The defendant's motives are irrelevant for determining whether the conduct was of public interest.

Defences for certain persons acting in the course of their duties

A defendant is also not criminally responsible if he or she was:

  1. A law enforcement officer, or an intelligence or security officer acting in the course of his or her duties, and it was reasonable in the circumstances for the purpose of performing those duties,
  2. Assisting the eSafety Commissioner to perform his or her functions under the Online Safety Act 2021, or
  3. Manufacturing, developing or updating content filtering technology in accordance with an industry code or standard.

Attempts

The defendant cannot be found guilty if he or she attempts but fail to commit the offence.

Legal defences

General legal defence such as duress and necessity can also defeat child abuse material charges.

If the defendant raises evidence of such a defence, the prosecution must then disprove the defence beyond reasonable doubt.

If the prosecution is unable to do so, the defendant must be found not guilty.

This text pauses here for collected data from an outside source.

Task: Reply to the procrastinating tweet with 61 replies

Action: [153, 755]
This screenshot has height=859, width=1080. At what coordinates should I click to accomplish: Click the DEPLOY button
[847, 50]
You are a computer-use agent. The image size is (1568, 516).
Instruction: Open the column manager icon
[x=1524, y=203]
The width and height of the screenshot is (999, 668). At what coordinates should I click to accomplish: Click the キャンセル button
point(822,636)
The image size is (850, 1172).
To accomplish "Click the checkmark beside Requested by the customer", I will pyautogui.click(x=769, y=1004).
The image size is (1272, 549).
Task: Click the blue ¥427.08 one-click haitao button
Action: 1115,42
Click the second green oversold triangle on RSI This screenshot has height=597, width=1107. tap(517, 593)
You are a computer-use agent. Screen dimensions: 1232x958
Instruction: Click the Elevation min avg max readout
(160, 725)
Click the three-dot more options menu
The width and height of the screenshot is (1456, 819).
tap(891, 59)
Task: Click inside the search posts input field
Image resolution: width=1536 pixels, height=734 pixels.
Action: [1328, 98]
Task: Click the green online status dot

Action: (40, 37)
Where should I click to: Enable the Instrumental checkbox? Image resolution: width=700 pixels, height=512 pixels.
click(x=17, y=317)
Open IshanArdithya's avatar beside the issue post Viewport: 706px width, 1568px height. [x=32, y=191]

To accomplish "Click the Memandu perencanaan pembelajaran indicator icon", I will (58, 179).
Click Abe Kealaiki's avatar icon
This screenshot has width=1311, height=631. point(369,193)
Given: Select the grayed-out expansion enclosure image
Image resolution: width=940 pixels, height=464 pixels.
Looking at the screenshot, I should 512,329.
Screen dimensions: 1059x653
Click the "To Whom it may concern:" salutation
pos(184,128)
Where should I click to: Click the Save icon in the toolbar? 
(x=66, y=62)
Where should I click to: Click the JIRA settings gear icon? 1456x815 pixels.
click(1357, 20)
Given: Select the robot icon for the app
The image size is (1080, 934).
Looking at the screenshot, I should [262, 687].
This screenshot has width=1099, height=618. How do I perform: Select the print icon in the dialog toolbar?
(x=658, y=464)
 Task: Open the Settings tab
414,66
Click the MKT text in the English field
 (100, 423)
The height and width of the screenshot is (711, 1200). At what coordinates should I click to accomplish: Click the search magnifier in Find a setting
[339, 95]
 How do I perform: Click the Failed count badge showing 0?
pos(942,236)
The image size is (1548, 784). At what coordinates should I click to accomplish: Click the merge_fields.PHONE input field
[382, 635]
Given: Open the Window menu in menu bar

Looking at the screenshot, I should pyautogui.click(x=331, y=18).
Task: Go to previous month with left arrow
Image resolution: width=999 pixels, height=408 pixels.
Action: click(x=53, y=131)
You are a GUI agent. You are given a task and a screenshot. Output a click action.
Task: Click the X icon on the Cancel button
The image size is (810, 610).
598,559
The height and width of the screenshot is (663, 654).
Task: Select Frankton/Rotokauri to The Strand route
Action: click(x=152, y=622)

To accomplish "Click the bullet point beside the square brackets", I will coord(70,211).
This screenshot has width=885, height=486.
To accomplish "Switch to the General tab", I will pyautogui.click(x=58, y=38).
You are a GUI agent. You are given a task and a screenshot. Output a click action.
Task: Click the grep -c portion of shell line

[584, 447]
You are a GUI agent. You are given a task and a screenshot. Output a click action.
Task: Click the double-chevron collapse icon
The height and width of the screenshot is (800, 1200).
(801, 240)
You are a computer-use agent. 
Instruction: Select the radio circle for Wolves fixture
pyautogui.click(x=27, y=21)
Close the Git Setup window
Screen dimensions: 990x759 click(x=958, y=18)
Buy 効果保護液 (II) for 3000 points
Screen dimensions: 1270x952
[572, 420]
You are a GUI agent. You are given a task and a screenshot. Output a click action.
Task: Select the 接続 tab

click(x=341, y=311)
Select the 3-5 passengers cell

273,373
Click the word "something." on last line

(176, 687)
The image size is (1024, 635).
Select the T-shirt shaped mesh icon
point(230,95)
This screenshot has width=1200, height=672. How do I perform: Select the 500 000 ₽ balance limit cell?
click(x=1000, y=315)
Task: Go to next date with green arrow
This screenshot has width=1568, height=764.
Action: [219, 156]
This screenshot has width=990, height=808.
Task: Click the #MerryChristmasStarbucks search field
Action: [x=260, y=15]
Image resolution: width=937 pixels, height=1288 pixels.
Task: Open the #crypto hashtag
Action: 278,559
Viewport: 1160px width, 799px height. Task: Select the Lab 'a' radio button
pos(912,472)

What is a recognizance release order?

Section 20(1)(b) of the Crimes Act 1914 (Cth) allows a person who is sentenced to imprisonment for a Commonwealth offence to avoid going to prison for all or part of the term of the sentence conditional upon entry into a good behaviour bond for up to a period of 5 years.

This is known as a 'recognizance release order'.

There are two broad types of recognizance release orders:

  1. Where a defendant is immediately released into the community conditional upon entering a bond, or
  2. Where a defendant with a prison sentence of 3 years or less is released from custody after serving a specified period of the time in prison, conditional upon entering a bond for the remainder of the time.

Conditions that come with the recognizance release orders include being of 'good behaviour' – which means not committing any criminal offences for the duration of the order – agreeing to pay a sum of money if the order is breached.

There can be a number of additional conditions, which may include:

  • Undertaking mental health support or treatment, such as counselling,
  • Complying with supervision by community corrections, and/or
  • Paying a monetary order such restitution, reparations or compensation for the damage caused by the offence.

Breaching a recognizance release order can result in a person being called back before the court and dealt with for the breach, in which case the court may:

  • Take no action for the breach,
  • Extend the period of complying with conditions of the order, or
  • Revoking the order and imposing an alternative sentence, which may include full time imprisonment.

A recognizance release order is not available for certain offences including terrorism, treachery, espionage and treason.

The content of this article is intended to provide a general guide to the subject matter. Specialist advice should be sought about your specific circumstances.